In a statement issued yesterday, Omtzigt said “Her legacy in Malta will be measured in the truth and justice that she pursued throughout her life: by convicting and punishing her killers, and those who ordered her death; by ending impunity for corruption and the climate of fear for journalists; and by guaranteeing respect for the rule of law amongst the institutions and offices of state.”
Meanwhile, in Malta, the situation is truly desperate. Those that dare to continue to write, investigate and campaign, all against an increasingly hostile environment. Government trolls relentlessly attack those who defend Daphne and criticise the government, and many live in fear that they could be next.
Malta fell 32 places in the RSF Press Freedom Index in just two years- a testament to the way in which impunity for her assassination is having a chilling effect on journalism in the tiny EU Member State.
I am sad to say that her assassination came as no surprise. The way she wrote and the bravery with which she conducted her work made her a prime target for those who wanted their dirty dealings to remain concealed.

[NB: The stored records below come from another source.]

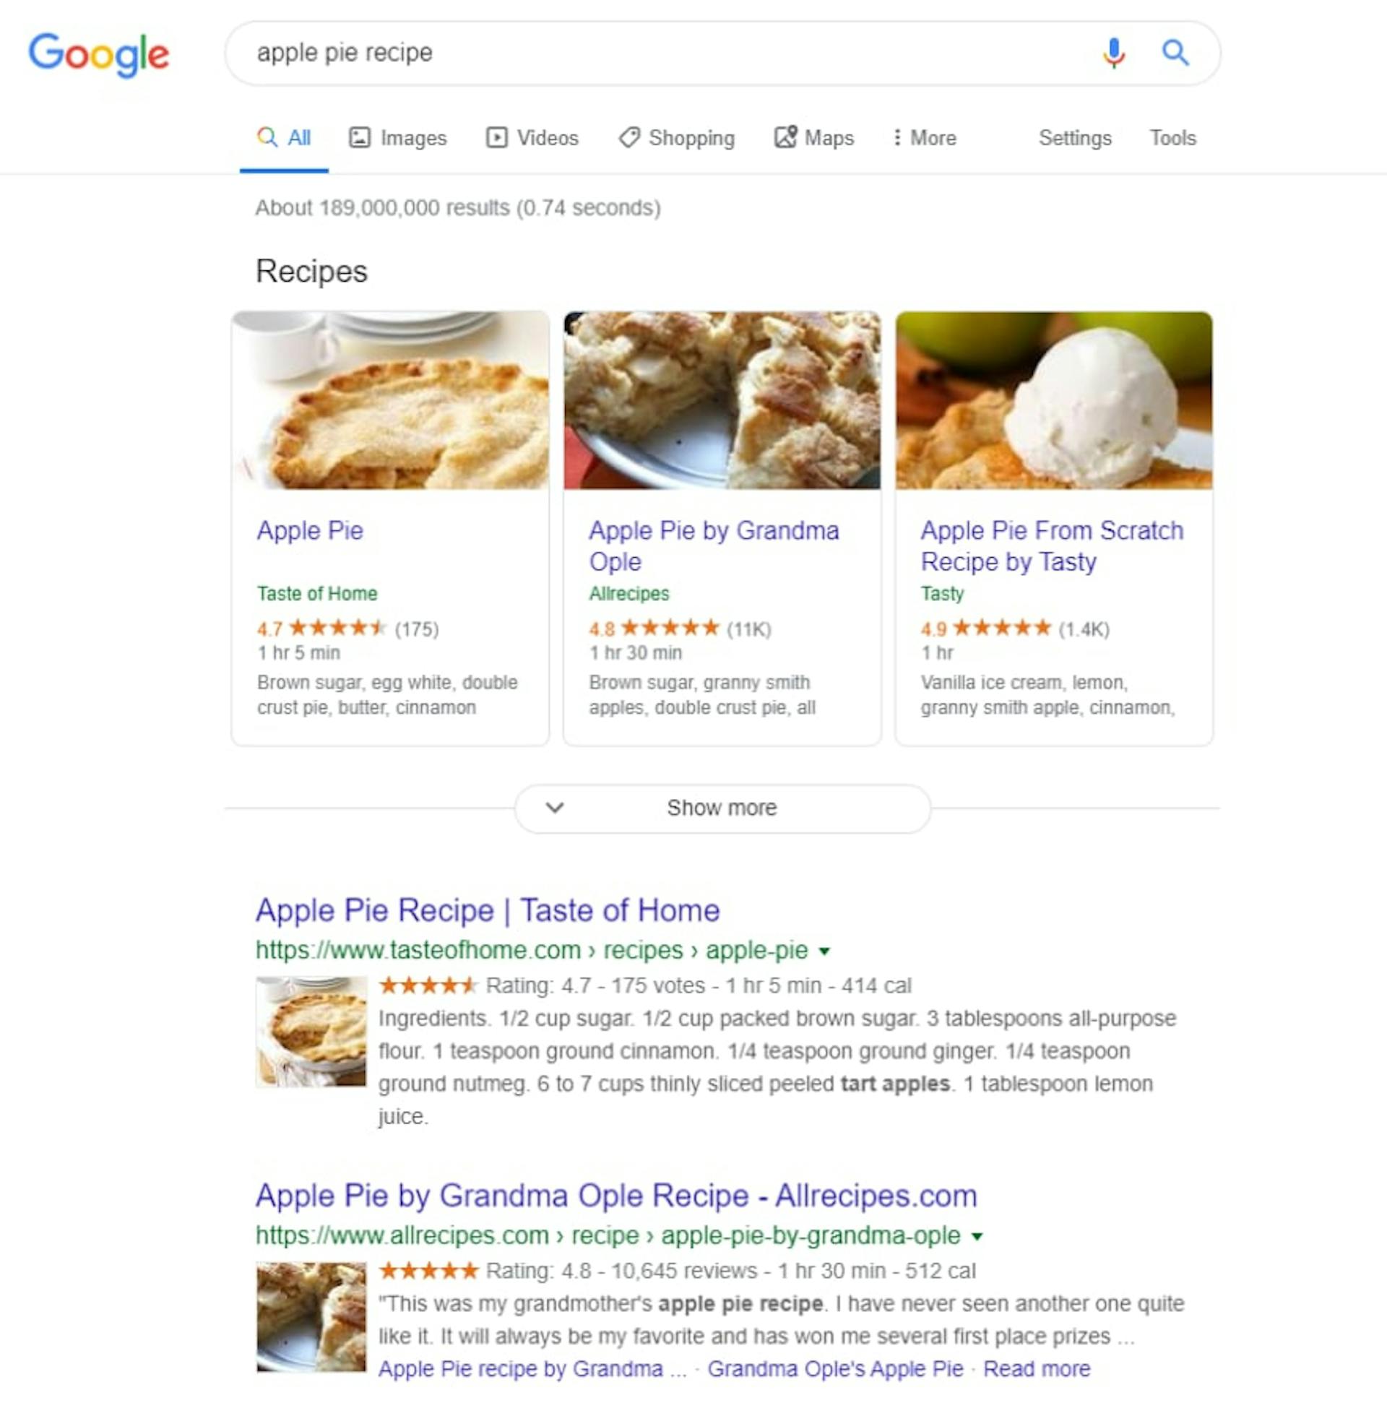Screen dimensions: 1387x1403
Task: Click the voice search microphone icon
Action: click(x=1113, y=53)
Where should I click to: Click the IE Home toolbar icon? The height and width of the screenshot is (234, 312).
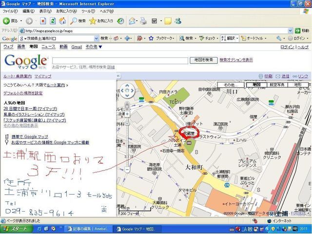[62, 21]
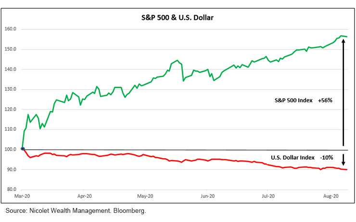Select the Apr-20 x-axis label
This screenshot has width=356, height=222.
(84, 196)
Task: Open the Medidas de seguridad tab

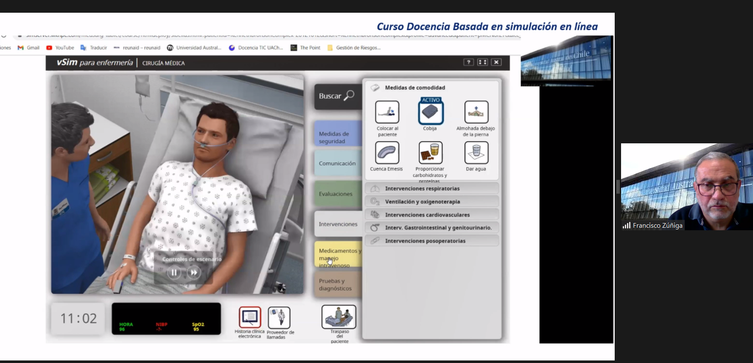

When the news broke of her assassination, I feared for my safety and the safety of my family- suddenly the threats I had received and brushed off over the years started to become rather more real. But more than anything, I felt for her family- her husband, parents, sisters and the three sons she left behind who now spend every waking hour fighting for justice.
Daphne Caruana Galizia was an inspiration. She was the reason I started writing publicly, the reason I became a journalist, and the reason I found strength a million times to continue in my work. Every word I write and will ever write, I dedicate to her and the legacy of courage that she left behind.
In Albania, it concerns me greatly that the actions of Prime Minister Edi Rama and his ministers is creating a situation where the murder of a journalist could occur. Attacks on media workers are frequent and justice is fleeting. Those who tackle stories implicating the government and its links to organised crime regularly find themselves smeared, harassed, intimidated, or even losing their job. The language used against journalists by Rama and his cronies is perpetuating a climate of fear and a situation where, unless they stop behaving in this way, it is only a matter of time before a journalist loses their life.
In a world where corrupt, autocratic, self-serving governments and businessmen work tirelessly to undermine independent media that seek to hold them to account, it is our duty to be strong, to continue, and to remember those, like Daphne, who gave their lives in the pursuit of truth.